Öztürk: Kabotaj dendiğinde akan sular durur

1 Temmuz Denizcilik ve Kabotaj Bayramı’na ilişkin değerlendirmelerde bulunan Yusuf Öztürk, bu özel günün denizciler açısından büyük bir anlama sahip olduğunu söyledi. Öztürk, “Kabotaj dendiğinde akan sular durur. O gün için çok güzel etkinlikler planladık. Liman başkanımız ve ekibi tarafından hazırlanan program oldukça zengin. Biz de bu programa eşlik edeceğiz. Geçmişte, 5 yıldızlı otellerde, daha çok davetli usulü yapılan, smokinli balolar olurdu. Ancak biz, ‘Denizci adamlarız, bu tarz organizasyonlar yerine daha kapsayıcı etkinlikler yapmalıyız,’ düşüncesiyle limanda kutlama yapmaya karar verdik ve tahmin ediyorum ki üç yıl boyunca bunu çok güzel bir şekilde gerçekleştirdik.
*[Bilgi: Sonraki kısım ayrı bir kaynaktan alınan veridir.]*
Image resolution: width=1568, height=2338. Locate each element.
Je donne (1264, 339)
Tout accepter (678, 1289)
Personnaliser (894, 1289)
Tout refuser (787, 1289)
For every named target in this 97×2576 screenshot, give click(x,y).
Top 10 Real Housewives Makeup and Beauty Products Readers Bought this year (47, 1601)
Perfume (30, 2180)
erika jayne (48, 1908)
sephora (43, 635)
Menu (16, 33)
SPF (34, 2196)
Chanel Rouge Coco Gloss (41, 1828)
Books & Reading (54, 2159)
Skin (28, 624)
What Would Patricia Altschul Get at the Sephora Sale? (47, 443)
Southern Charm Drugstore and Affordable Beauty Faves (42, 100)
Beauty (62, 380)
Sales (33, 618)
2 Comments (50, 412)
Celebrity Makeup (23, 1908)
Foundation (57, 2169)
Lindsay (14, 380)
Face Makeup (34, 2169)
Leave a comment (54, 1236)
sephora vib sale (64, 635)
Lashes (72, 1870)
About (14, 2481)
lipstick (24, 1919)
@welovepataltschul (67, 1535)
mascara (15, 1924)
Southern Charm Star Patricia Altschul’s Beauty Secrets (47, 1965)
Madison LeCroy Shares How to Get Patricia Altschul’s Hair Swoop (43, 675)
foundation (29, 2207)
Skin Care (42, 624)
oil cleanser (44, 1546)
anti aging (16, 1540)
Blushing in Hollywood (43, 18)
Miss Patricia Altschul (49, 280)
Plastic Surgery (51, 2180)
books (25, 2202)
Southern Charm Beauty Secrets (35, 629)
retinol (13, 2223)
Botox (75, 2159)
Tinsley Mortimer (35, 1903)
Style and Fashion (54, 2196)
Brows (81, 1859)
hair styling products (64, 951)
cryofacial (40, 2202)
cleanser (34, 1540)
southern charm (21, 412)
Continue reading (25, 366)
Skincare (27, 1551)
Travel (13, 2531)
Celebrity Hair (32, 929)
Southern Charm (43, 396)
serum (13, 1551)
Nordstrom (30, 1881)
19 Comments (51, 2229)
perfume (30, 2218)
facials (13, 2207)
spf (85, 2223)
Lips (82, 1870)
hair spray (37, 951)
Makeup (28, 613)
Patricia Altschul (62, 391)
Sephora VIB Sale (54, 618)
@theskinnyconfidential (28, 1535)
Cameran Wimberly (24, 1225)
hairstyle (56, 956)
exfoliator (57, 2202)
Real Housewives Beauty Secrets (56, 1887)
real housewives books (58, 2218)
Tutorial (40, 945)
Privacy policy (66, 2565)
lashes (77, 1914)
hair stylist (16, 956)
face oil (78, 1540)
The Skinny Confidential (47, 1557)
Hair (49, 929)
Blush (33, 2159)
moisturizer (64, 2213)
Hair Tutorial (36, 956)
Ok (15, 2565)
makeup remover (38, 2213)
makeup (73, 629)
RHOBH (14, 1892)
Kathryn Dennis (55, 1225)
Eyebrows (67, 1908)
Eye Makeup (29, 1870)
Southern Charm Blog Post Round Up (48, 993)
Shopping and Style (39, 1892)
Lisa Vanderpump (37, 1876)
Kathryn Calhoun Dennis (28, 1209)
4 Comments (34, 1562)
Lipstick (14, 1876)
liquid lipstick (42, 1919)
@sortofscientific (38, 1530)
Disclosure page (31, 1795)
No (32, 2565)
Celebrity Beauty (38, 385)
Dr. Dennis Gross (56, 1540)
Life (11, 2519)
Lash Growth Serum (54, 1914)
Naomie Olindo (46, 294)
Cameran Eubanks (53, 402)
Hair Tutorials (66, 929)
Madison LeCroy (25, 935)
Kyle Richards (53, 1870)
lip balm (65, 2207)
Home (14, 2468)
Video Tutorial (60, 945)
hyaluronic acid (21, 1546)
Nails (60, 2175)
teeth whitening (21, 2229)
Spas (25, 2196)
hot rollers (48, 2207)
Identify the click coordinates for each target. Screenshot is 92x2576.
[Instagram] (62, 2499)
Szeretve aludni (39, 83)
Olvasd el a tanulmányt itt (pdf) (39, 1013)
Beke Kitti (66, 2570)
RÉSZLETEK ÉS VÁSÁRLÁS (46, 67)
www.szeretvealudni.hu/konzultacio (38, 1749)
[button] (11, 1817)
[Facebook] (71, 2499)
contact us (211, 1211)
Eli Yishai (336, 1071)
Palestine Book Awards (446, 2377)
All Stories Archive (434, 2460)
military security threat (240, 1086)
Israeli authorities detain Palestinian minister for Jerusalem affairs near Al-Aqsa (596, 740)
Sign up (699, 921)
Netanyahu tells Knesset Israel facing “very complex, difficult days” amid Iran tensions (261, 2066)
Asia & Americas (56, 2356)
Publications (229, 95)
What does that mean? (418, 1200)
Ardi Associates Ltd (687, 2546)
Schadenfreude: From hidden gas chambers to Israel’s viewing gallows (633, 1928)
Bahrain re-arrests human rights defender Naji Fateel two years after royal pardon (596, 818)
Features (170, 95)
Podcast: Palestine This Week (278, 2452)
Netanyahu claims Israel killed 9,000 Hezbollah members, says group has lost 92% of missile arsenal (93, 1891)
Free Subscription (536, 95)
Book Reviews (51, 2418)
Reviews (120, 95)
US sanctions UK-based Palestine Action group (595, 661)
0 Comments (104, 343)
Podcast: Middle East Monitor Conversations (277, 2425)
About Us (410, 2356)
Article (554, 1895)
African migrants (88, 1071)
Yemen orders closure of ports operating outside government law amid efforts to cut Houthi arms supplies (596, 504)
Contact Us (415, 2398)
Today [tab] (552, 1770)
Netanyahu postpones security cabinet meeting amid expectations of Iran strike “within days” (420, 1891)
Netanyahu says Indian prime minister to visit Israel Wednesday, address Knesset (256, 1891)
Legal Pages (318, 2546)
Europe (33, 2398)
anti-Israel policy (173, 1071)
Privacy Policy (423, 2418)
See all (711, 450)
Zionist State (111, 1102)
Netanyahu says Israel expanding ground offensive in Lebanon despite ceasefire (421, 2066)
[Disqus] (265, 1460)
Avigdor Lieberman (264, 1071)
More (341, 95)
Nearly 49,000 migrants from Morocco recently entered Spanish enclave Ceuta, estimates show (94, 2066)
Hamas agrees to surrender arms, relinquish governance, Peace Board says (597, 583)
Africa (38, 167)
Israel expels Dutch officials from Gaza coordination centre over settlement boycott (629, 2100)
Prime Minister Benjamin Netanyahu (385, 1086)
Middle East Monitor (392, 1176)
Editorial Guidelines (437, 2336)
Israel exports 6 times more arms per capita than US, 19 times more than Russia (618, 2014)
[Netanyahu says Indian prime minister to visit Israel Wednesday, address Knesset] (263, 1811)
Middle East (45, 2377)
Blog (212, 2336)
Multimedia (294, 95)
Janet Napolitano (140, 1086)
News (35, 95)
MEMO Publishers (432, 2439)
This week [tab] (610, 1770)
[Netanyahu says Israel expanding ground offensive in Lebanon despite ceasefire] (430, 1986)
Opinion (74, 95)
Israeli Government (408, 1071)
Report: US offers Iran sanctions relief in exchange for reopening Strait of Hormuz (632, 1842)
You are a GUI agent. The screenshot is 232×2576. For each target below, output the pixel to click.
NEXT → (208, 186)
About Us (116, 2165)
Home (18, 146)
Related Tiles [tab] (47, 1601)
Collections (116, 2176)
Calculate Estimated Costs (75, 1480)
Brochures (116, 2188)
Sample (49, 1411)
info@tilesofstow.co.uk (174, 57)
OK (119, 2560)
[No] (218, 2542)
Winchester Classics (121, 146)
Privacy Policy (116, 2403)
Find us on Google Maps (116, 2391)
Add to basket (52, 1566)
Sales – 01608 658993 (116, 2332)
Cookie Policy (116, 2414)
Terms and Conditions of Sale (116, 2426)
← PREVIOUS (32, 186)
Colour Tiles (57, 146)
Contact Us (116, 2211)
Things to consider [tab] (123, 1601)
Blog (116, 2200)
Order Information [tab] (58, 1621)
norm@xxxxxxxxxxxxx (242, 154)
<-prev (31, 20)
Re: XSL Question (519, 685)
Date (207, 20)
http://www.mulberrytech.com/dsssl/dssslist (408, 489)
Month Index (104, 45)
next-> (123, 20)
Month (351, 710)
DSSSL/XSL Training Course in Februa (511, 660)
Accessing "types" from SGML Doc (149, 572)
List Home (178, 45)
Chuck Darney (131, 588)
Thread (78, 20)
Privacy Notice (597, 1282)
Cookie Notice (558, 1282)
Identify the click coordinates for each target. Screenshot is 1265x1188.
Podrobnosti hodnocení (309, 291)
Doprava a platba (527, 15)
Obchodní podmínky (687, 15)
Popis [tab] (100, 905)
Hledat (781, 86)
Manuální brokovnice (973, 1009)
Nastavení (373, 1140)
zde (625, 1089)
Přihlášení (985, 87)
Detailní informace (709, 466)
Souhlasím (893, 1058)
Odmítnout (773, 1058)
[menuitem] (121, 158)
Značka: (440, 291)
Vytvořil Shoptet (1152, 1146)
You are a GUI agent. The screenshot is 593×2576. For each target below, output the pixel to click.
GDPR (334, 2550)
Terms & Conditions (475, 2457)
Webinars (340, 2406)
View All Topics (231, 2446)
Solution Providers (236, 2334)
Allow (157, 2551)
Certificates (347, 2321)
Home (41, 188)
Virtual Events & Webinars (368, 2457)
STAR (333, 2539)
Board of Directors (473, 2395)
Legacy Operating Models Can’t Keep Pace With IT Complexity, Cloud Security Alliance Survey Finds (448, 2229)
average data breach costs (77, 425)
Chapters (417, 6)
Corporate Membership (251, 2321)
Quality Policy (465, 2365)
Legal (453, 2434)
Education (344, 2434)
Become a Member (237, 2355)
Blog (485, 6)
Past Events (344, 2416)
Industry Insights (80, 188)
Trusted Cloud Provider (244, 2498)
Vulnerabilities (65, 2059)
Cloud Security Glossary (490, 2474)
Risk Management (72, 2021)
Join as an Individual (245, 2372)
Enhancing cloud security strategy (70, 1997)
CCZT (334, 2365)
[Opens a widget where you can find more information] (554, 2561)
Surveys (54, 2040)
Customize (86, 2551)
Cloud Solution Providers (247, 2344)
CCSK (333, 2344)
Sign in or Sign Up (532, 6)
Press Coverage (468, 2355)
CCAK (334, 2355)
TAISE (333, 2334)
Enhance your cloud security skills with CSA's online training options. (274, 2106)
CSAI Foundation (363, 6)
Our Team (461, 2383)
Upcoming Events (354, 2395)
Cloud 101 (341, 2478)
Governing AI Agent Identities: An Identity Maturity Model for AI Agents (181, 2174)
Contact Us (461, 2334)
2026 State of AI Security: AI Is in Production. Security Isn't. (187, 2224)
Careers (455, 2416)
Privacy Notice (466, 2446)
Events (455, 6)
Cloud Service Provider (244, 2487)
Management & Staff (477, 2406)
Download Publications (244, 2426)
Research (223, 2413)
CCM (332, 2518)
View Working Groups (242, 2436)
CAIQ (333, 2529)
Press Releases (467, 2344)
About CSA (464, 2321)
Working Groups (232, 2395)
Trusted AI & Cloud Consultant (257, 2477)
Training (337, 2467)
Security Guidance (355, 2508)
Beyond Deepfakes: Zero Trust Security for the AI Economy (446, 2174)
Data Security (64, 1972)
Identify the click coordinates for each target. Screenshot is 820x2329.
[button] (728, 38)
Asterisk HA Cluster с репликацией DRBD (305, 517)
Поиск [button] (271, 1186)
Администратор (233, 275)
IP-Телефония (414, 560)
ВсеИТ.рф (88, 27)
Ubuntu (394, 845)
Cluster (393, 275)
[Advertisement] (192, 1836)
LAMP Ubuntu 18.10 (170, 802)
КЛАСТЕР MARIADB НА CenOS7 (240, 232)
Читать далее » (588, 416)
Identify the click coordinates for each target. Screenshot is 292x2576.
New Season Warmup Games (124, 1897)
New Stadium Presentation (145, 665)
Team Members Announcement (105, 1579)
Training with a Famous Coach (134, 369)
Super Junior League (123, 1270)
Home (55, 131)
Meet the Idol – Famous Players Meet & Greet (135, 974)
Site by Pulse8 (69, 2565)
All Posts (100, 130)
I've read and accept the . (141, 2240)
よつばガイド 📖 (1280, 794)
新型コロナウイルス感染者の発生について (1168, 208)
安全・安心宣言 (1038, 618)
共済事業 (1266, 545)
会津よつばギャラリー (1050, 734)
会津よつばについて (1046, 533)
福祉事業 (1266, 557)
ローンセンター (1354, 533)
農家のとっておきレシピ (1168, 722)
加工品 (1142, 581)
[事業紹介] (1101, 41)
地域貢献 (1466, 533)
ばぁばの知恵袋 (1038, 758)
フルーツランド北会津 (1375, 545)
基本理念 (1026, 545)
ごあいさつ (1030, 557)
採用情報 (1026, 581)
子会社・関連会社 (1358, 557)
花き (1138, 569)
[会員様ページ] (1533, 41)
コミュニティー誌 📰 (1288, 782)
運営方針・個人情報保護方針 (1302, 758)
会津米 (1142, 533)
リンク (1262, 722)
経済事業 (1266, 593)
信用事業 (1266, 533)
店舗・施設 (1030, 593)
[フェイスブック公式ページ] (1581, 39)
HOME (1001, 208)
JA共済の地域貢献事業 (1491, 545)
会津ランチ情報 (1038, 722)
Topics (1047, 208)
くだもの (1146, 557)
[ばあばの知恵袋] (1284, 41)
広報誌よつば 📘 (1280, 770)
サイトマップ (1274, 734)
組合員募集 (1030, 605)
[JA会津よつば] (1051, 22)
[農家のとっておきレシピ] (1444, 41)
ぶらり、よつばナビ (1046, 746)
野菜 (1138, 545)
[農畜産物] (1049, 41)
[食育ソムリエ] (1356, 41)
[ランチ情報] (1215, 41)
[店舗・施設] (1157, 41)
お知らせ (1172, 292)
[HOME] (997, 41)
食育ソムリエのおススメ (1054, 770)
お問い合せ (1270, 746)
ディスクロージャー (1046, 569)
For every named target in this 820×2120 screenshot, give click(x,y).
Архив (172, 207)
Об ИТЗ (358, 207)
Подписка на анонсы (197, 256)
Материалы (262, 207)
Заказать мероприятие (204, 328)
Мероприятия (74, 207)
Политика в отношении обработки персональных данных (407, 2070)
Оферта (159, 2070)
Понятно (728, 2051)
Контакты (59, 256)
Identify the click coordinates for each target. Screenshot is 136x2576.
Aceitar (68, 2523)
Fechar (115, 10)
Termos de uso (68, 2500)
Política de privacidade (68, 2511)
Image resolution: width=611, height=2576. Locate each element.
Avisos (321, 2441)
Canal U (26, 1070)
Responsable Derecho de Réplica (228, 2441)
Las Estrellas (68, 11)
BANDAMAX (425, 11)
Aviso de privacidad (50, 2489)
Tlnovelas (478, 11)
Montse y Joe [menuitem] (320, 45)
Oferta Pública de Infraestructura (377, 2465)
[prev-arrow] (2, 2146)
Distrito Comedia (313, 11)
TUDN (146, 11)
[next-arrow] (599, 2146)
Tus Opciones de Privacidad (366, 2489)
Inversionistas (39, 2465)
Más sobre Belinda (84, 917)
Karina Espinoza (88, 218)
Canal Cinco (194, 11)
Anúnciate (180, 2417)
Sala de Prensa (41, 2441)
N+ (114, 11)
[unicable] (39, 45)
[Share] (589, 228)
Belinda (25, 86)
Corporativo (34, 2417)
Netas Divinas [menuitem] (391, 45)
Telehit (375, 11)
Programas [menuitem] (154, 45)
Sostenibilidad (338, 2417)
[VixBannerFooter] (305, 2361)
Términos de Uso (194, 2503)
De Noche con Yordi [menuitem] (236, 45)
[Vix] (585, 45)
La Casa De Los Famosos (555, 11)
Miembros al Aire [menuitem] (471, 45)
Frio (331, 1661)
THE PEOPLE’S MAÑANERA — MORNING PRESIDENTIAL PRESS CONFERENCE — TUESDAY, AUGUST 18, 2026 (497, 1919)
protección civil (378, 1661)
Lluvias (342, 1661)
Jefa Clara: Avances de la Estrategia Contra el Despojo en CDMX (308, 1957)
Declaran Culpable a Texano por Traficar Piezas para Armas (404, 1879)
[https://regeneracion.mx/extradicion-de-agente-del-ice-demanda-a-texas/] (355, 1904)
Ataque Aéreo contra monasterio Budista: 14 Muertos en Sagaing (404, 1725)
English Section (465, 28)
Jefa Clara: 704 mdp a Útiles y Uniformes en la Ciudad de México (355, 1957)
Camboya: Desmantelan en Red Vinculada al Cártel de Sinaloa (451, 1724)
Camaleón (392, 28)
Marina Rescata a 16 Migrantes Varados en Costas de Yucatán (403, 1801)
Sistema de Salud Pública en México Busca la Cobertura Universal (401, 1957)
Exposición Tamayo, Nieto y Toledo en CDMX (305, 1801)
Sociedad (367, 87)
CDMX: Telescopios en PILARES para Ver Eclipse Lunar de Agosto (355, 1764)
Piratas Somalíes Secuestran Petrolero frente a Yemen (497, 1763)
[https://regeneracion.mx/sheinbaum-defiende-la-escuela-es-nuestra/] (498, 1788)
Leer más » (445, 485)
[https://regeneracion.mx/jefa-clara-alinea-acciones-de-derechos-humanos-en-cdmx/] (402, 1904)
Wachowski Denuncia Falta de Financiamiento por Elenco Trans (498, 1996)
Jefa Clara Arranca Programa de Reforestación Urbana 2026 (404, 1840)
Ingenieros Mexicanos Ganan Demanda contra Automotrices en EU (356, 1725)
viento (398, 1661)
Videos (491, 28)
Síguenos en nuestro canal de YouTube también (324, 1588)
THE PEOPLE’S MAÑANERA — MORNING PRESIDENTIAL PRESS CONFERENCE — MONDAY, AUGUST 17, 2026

Tabii bazı zorlukları vardı. Liman, gümrüklü sahaya yakın olduğu için özel izinler gerekiyordu. Bir de maliyet konusu vardı. Sonrasında pandemi süreci de araya girdi. Bugün, 700-800 kişinin katıldığı böyle bir organizasyonu gerçekleştirmek ciddi bir maliyet gerektiriyor. Biz de bu kaynakları, Kuşadası, Didim, Çeşme gibi yerlerdeki denizcilik okullarına, üniversitelere destek vermek amacıyla kullanmayı daha uygun bulduk. Bu yalnızca bizim kararımız değil, merkez yönetiminin de böyle bir yönlendirmesi var. Çünkü 9 şubenin her biri benzer etkinlikler düzenliyor ve bu kaynakların daha verimli kullanılabileceği görüşü hakim. Yani gönül ister ki o güzel etkinliklere devam edelim. Ancak şartlar bunu şu an için zorlaştırıyor” açıklamasında bulundu.


Öztürk: Denizcilik Zirvesi’ni gerçekleştireceğiz

Türkiye’nin deniz turizmi alanındaki mevcut durumu, potansiyeli ve yapılması gerekenlerin ele alınacağı Denizcilik Zirvesi’ne önümüzdeki ay katılacaklarını belirten Öztürk, 1 Temmuz akşamı, meclis başkanımız ve yönetim kurulu başkan yardımcımızla birlikte İstanbul’a geçeceğiz. 2 Temmuz’da Ulaştırma ve Altyapı Bakanımızın da katılımıyla Denizcilik Zirvesi gerçekleştirilecek. Türkiye’nin denizciliği orada en üst düzeyde tartışılıyor. Bende, zirvede ‘Deniz Turizmi’ başlığında bir konuşma yapacağım. Türkiye’nin bu alandaki mevcut durumu, potansiyeli, yapılması gereken konuları bakanla da paylaşacağız” diye konuştu.